My question is has anyone else run into crimped primers in .38 Special cases? I can't see the point in it. I've picked up a lot of Federal 9mm cases that appear to be commercial ammo that have crimped primer pockets. I can understand 9mm but not the .38s.

Have any of you run into this?

ShooterAZ
02-28-2018, 05:38 PM
I've seen a lot them, but not recently. I used to get quite a bit of WCC 38 special brass that was ring crimped. I just run them through the Dillon 600 and they are good to go.

Outpost75
02-28-2018, 05:48 PM
With the USAF PGU/12-B load of the Vietnam era there were issues with primers backing out against the recoil plate, causing hard cylinder rotation. Crimping the primers mitigated that. Some Q4070 +P+ treasury loads were also done this way.

smkummer
02-28-2018, 07:24 PM
WCC 38 brass made in the 80’s has so small of a crimp that I can just deprime and prime normally. LC 38 special brass is heavily crimped of which one need to remove the crimp in order to prime.

Earlwb
02-28-2018, 10:28 PM
As mentioned already, the primers are crimped in to prevent them from backing out when the round is fired. Maybe it doesn't happen that often, but I notice some cases being easier to prime than others are. So there may be something to it. Thus it improves reliability.

ReloaderFred
02-28-2018, 10:34 PM
I've had both LC and WCC .38 Special cases with crimped primers. Preventing primers from backing out isn't a big deal on the range, but is when the shooting gets serious.

johniv
02-28-2018, 11:46 PM
Some non-toxic ammo (lead free primers) are crimped in place, PMC silver for one. Not crimped as much as military primers but enough to be a PITA to reprime.

dverna
03-01-2018, 12:04 AM
I have led a sheltered life. I have never run into a crimped .38 Spl case. But in the last dozen years, I have only loaded them on a 1050, so I may have got some and not even realize it.

Shepherd2
03-01-2018, 08:09 AM
Thanks for the replies. I have never run into crimped primers in .38 Special cases before this. I still have some military head stamp cases from the mid 60s that I got once fired that weren't crimped.

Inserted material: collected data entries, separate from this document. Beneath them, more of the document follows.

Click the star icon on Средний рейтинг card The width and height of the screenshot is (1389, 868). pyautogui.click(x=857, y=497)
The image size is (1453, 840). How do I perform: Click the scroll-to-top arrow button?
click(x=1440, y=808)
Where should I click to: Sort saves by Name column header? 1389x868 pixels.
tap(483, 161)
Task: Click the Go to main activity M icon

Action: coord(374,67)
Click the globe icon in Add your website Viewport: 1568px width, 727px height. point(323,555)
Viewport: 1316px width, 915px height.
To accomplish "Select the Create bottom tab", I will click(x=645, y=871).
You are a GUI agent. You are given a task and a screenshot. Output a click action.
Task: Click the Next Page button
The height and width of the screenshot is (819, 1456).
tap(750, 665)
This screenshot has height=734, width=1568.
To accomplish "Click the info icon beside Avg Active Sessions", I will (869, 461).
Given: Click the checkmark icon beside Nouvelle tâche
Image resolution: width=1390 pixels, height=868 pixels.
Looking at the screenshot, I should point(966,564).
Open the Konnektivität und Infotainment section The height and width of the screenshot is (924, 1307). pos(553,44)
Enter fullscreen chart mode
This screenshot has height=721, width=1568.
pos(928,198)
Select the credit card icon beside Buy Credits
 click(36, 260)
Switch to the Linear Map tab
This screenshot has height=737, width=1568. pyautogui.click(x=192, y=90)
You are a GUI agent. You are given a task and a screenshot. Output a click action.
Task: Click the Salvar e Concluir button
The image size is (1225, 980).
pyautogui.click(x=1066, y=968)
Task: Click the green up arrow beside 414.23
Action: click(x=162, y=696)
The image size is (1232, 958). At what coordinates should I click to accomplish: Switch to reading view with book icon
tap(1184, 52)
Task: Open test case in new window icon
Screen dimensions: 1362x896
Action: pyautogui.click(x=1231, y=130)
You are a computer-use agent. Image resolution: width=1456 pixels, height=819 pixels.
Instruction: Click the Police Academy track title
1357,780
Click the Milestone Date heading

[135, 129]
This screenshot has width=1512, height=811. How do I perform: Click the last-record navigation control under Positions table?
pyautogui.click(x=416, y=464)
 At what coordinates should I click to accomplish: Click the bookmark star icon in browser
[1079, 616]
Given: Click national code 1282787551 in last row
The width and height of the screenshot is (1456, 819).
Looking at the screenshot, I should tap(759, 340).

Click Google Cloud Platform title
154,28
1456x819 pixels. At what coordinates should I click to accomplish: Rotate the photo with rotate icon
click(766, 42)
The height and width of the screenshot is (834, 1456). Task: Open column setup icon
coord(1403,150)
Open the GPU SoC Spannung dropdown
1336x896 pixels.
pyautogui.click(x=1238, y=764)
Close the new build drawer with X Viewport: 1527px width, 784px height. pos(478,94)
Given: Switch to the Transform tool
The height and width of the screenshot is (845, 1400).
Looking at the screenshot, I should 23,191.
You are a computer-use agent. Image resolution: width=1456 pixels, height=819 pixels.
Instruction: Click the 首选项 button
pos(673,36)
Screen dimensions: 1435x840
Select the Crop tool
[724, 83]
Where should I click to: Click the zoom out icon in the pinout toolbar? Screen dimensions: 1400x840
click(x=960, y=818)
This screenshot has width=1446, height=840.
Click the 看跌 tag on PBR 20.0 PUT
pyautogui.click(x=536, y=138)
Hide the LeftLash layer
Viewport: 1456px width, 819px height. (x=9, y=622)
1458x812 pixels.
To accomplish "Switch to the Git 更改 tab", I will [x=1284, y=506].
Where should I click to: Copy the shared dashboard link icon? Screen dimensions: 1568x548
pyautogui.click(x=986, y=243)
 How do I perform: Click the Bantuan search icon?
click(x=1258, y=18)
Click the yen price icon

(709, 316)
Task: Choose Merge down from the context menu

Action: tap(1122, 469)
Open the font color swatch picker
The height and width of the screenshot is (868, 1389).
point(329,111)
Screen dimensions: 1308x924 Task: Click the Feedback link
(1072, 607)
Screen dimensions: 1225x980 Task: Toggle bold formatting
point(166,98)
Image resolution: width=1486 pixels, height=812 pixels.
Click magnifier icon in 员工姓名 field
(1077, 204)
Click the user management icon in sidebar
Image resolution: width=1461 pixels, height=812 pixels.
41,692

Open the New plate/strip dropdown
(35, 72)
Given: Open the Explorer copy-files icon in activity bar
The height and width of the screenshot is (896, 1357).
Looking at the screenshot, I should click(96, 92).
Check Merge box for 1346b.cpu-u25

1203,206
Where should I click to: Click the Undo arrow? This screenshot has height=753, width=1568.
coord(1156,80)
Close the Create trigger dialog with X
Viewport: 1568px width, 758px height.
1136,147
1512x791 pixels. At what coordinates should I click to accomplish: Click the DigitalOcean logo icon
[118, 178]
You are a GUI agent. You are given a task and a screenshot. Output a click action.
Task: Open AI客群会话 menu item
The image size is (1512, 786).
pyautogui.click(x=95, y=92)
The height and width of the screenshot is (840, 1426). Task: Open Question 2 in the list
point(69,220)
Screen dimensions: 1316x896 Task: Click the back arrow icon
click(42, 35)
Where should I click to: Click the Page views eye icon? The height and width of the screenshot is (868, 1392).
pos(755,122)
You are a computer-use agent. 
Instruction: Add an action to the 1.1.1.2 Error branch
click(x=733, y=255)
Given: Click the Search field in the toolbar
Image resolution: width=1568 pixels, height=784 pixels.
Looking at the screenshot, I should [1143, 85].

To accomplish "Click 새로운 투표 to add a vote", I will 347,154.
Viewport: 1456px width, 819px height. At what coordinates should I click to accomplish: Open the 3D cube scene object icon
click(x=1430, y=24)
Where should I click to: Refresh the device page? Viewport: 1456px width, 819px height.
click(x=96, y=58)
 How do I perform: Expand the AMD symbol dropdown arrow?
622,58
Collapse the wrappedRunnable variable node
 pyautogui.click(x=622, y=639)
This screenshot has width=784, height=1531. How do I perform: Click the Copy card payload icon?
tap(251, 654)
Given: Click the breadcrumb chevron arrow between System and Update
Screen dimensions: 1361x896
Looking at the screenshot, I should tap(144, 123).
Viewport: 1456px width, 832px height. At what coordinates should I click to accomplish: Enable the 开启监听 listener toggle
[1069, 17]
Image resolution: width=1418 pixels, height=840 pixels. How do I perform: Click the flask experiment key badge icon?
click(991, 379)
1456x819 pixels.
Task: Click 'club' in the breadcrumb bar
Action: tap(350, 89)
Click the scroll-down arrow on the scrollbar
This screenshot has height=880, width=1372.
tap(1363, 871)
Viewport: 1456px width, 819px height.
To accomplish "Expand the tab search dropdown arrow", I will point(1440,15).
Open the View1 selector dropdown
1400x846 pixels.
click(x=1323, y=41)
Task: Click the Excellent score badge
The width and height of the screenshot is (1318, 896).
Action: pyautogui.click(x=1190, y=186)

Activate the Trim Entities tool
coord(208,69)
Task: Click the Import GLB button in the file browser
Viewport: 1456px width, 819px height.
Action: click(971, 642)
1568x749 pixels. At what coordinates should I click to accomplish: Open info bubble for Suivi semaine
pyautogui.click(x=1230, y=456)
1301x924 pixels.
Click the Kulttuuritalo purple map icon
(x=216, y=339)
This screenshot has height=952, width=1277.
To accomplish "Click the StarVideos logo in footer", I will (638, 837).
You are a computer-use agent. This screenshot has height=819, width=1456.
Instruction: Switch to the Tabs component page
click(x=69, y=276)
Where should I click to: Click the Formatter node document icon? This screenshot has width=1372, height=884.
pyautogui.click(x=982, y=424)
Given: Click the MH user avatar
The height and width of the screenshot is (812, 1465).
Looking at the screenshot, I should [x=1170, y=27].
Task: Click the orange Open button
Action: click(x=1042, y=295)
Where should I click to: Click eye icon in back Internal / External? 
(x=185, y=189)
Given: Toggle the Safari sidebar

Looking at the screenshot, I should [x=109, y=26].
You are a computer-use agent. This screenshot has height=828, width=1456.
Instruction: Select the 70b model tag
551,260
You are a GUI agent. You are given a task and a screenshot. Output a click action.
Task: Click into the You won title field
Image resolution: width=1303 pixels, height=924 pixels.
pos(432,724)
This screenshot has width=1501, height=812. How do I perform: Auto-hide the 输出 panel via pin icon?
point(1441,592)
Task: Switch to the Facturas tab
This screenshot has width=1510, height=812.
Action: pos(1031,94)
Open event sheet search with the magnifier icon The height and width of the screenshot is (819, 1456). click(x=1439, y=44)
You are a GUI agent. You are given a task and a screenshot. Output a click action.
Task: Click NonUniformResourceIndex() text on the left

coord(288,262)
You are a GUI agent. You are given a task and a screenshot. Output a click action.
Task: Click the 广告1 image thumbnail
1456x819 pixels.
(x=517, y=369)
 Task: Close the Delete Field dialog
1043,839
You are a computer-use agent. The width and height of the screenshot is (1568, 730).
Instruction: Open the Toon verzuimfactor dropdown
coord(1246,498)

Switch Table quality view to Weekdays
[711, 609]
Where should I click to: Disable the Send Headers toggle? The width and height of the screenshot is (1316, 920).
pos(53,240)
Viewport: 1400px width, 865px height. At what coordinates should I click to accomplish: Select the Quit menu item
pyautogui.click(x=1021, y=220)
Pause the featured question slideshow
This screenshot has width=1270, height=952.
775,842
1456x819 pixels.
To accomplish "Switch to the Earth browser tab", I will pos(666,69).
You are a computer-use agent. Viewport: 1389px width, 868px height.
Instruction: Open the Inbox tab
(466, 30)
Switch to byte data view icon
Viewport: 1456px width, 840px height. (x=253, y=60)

I thought about this being non-toxic ammo. I wish I'd found the boxes too. I'll look in the trash barrel if I get back to the club in the next day or so.

I haven't bought a box of factory .38 SPLs since about 1970 but I've acquired a lot of used cases since then and these are new to me.

upnorthwis
03-01-2018, 10:57 AM
This is just something I've heard but I thought that Federal was crimping all their primers now. I pick up range brass and any new FC is crimped. .30-06, .308, .30-30, all of it.

Outpost75
03-01-2018, 11:58 AM
This is just something I've heard but I thought that Federal was crimping all their primers now. I pick up range brass and any new FC is crimped. .30-06, .308, .30-30, all of it.

That's because they quit "pre-pocketing" their rifle cases so the heads are soft and the brass mostly NG for reloading anyway, their .30-'06 primer pockets loose enough to possibly cause slamfires in a Garand even once-fired...so crimping keeps the primers from dropping out and discourages reloading so they are less likely to get sued by selling lousy brass.

lefty o
03-01-2018, 02:15 PM
That's because they quit "pre-pocketing" their rifle cases so the heads are soft and the brass mostly NG for reloading anyway, their .30-'06 primer pockets loose enough to possibly cause slamfires in a Garand even once-fired...so crimping keeps the primers from dropping out and discourages reloading so they are less likely to get sued by selling lousy brass.

LOL not very accurate imo, but funny!